The auxiliary structure (3), the auxiliary structure (3) is arranged on one side of the base (4) and the mirror base (8).

2. A laser automatic alignment calibration device according to claim 1, characterized in that the arc surface of the handle (25) is covered with a grip sleeve (26), the grip sleeve (26) being a rubber sleeve.

3. The laser automatic alignment calibration device according to claim 1, wherein one end of the screw rod (21) far away from the base (4) is fixedly connected with a limiting disc (28), and the limiting disc (28) is located above the lifting plate (5).

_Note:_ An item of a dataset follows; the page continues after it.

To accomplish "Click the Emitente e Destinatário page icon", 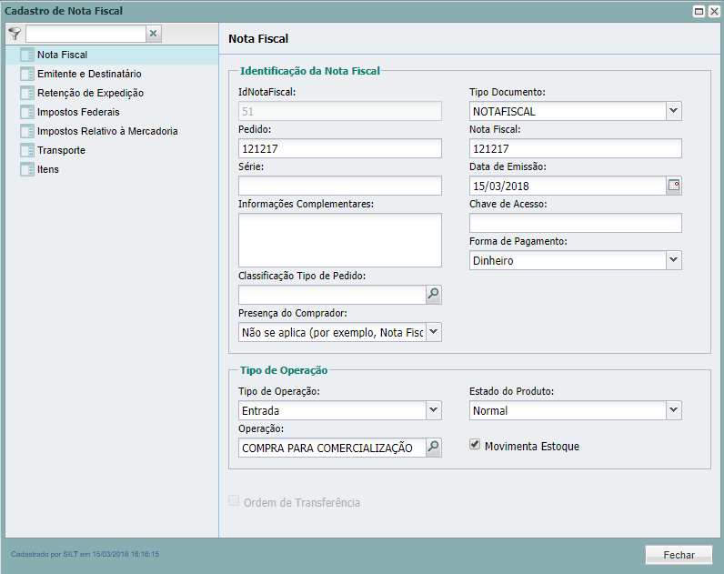I will [x=26, y=74].
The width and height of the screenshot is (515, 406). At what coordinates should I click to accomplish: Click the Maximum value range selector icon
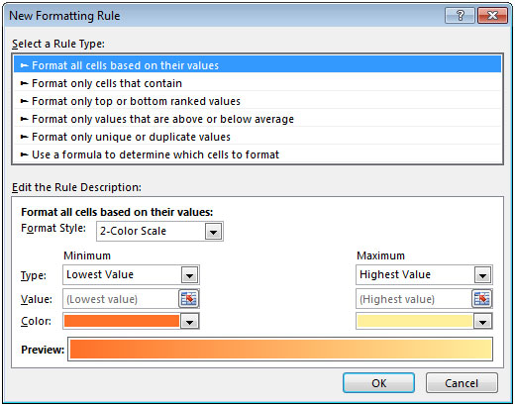pyautogui.click(x=481, y=299)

4. The laser automatic alignment calibration device according to claim 1, wherein a limit rod (27) is fixedly connected to the upper surface of the base (4), the limit rod (27) is slidably connected with the lifting plate (5), the limit rod (27) and the two screws (21) are in a triangular position relationship, one end, far away from the base (4), of the limit rod (27) is fixedly connected with a butt pad (29), and the butt pad (29) is a rubber pad.

5. The laser automatic alignment calibration device according to claim 1, wherein the auxiliary structure (3) comprises an assembly frame (31), the assembly frame (31) is fixedly connected with one side of the base (4), the inner wall of the assembly frame (31) is fixedly connected with a laser lamp (32), and one side of the lens base (8) is fixedly connected with an alignment target (33).

6. The automatic laser alignment calibration device according to claim 5, wherein an auxiliary ring (34) is fixedly connected to one side of the lens holder (8) close to the alignment target (33), and the auxiliary ring (34) is located between the alignment target (33) and the laser lamp (32).

7. The laser automatic alignment calibration device according to claim 6, wherein a sliding groove (35) is formed in one side, close to the auxiliary ring (34), of the mirror base (8), a sliding ring (36) is slidably connected to the inner wall of the sliding groove (35), and the sliding ring (36) is located between the auxiliary ring (34) and the alignment target (33).